Jan 28 2019 at 10:30am
I think there are two other things MMT gets right (though it then goes very wrong with them):
(1) Fiscal stimulus is a poor tool to combat recessions. Besides the oft-cited problems that (a) Congress showers money on favored constituencies rather than ostensibly more stimulatory types of spending, and (b) the money multiplies slowly, the deeper problem is that the multiplier seems to be very small in recessions. At least, that’s my reading of the Romers’ and others work.

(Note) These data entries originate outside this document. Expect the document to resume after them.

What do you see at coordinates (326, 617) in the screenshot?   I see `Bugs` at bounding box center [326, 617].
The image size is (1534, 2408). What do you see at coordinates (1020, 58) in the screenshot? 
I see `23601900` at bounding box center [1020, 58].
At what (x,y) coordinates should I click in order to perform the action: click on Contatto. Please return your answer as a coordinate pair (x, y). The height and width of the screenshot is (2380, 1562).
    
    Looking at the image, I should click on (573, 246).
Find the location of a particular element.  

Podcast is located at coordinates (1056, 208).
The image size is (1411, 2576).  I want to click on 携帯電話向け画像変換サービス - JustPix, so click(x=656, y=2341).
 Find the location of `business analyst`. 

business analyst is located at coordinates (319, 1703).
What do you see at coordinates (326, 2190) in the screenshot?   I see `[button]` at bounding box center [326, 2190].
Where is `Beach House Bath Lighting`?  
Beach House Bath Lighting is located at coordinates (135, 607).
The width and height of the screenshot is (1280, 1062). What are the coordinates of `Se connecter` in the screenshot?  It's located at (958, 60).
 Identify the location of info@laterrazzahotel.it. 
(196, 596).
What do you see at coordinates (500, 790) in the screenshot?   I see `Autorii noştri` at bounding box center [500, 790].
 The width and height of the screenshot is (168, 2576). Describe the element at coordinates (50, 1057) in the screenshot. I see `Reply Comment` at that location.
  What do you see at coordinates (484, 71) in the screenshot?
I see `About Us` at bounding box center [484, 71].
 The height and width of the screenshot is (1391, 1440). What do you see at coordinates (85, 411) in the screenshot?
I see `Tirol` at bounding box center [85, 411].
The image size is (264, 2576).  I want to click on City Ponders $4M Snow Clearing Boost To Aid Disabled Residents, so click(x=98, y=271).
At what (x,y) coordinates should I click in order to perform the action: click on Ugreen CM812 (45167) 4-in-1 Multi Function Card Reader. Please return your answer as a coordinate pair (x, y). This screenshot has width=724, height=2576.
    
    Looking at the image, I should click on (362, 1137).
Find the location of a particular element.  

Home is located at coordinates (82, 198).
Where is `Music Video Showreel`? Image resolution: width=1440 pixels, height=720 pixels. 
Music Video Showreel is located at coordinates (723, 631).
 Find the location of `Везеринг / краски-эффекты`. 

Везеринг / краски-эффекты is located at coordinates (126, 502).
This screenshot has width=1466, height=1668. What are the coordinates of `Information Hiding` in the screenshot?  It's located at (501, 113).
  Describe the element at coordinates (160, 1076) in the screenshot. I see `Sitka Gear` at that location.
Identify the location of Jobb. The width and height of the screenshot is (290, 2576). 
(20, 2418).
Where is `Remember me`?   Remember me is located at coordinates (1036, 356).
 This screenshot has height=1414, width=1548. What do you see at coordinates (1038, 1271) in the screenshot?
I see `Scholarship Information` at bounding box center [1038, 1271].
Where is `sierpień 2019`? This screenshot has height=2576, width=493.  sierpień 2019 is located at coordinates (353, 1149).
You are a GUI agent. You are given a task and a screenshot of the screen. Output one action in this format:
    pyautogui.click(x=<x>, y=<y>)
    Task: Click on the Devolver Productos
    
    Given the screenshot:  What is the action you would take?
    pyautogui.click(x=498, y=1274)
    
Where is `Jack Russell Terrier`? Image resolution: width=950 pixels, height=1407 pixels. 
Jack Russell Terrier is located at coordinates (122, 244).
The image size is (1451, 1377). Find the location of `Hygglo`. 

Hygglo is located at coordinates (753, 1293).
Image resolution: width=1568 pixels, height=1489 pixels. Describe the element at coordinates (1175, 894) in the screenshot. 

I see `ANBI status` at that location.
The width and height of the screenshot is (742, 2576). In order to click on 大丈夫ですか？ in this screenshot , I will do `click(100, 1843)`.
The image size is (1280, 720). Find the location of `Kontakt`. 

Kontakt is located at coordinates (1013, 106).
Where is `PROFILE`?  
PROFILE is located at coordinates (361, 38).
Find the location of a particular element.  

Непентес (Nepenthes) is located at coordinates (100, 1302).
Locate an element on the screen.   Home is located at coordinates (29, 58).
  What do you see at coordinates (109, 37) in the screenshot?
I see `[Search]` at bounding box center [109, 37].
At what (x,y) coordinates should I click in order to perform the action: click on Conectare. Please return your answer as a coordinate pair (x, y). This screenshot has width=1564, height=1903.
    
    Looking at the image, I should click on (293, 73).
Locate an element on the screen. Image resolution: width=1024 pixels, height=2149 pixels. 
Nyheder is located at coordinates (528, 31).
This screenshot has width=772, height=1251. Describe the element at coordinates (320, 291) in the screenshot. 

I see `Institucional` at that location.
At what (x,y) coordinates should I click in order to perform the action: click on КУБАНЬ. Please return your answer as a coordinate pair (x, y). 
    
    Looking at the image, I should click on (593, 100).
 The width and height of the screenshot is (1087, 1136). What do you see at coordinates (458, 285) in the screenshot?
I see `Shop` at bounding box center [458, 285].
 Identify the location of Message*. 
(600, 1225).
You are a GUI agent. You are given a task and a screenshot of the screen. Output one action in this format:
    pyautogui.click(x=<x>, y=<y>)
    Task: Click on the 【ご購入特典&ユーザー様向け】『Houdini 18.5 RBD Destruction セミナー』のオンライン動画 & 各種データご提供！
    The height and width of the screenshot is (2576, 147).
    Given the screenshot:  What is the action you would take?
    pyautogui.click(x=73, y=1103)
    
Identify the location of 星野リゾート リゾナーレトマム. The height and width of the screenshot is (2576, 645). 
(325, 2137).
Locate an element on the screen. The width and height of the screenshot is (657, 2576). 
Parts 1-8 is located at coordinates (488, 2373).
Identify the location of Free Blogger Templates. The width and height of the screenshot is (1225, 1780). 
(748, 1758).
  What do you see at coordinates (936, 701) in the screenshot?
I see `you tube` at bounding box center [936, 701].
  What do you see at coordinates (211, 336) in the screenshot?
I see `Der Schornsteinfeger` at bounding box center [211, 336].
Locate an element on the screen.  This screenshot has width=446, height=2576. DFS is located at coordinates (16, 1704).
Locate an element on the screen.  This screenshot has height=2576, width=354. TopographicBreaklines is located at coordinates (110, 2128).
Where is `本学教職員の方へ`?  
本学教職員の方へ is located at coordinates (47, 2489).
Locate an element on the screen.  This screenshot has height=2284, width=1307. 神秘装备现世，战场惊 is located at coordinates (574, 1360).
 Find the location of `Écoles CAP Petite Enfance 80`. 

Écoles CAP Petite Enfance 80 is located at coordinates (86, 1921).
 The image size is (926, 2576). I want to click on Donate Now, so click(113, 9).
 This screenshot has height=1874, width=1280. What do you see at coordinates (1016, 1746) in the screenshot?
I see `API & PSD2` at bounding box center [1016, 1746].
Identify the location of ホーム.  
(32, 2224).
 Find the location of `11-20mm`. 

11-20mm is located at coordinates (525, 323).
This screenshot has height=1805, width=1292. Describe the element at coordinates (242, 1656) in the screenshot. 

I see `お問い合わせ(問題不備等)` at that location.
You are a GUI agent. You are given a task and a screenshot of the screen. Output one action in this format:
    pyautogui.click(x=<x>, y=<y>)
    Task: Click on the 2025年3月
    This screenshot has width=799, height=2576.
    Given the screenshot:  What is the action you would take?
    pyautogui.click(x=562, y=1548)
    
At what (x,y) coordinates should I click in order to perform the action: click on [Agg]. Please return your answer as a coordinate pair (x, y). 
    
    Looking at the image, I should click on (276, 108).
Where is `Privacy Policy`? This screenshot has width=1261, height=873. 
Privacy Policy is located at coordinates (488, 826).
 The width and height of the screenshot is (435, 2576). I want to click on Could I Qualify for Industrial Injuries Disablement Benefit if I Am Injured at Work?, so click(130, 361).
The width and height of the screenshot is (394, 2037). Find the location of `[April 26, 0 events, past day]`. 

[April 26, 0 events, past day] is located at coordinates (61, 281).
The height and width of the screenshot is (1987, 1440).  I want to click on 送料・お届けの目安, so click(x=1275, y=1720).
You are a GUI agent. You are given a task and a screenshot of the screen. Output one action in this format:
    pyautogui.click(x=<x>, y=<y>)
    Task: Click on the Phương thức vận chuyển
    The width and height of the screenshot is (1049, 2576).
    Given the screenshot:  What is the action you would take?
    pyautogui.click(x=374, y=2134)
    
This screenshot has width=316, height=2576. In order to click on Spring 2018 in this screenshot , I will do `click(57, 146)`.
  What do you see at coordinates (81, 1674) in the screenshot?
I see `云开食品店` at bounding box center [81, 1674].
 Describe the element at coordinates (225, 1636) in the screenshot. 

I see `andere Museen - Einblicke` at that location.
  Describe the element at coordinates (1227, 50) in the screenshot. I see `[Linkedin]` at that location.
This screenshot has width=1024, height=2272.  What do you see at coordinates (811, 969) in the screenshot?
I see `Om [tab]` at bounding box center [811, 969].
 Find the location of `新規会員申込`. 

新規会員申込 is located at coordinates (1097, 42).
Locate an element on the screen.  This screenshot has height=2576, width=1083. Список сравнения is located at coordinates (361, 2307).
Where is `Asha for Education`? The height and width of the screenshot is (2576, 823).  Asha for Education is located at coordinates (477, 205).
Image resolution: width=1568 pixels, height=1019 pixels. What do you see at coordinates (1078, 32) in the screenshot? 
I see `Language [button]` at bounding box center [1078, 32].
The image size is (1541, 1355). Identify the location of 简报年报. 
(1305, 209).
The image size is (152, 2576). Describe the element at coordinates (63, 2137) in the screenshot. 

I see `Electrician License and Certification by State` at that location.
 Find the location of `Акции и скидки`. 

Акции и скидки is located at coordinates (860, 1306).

(2) Monetary stimulus is a more powerful tool to combat recessions–especially if they have a monetary cause (e.g., pre-Depression Fed and Bank of France policy, runs on the repo market in last decade’s financial crisis). Again, this is my reading of work like the Romers’, as well as Friedman & Schwartz.
(I suppose this is just an expansive way of agreeing that “Money is very important.”)
However, though monetary policy is a better tool at fighting recessions than fiscal policy, that doesn’t mean that fiscal policy is an effective way to fight inflation (the Fed has shown it has pretty good tools for that, too). The U.S. had inflation of 6.2% in 1969 despite a budget surplus, for instance.
Jan 27 2019 at 12:54pm
Frank, It’s been a while since I read their stuff, but I recall two mistakes. Confusing tautologies with causal relationships. And not understanding the implications of “endogenous money.”
Jan 26 2019 at 3:50pm
It seems like you have found the Achilles heel of MMT.
A dagger right into its heart.
Jan 28 2019 at 9:07am
Hmmm. I thought the extreme taxers historically (e.g., Johnson) and now (Sanders and AOC) promote it not so much to reduce excess deficits but to pay for their extreme entitlement spending—Johnson’s “Great Society” Medicare and Medicaid and now proposed ”free” sick care, education, etc.
Jan 28 2019 at 11:03am
MMTers, it seems to me, have merely “discovered” that the government can successfully, (up to a point), coerce it’s citizens into going to work at a specified wage, paid in currency at a specified value, under penalty of arrest for tax evasion. But they forget the (up to a point part). If you substitute the phrase “voucher to not be arrested by internal security forces” for “money” in their pronouncements it makes a whole lot more sense. When they argue that a sovereign government has no budget constraint, the more scrupulous ones add “fiscal” or “financial”. But democratic governments face a political constraint on spending and taxation and all governments face a “torches and pitch forks” constraint at some level of repression.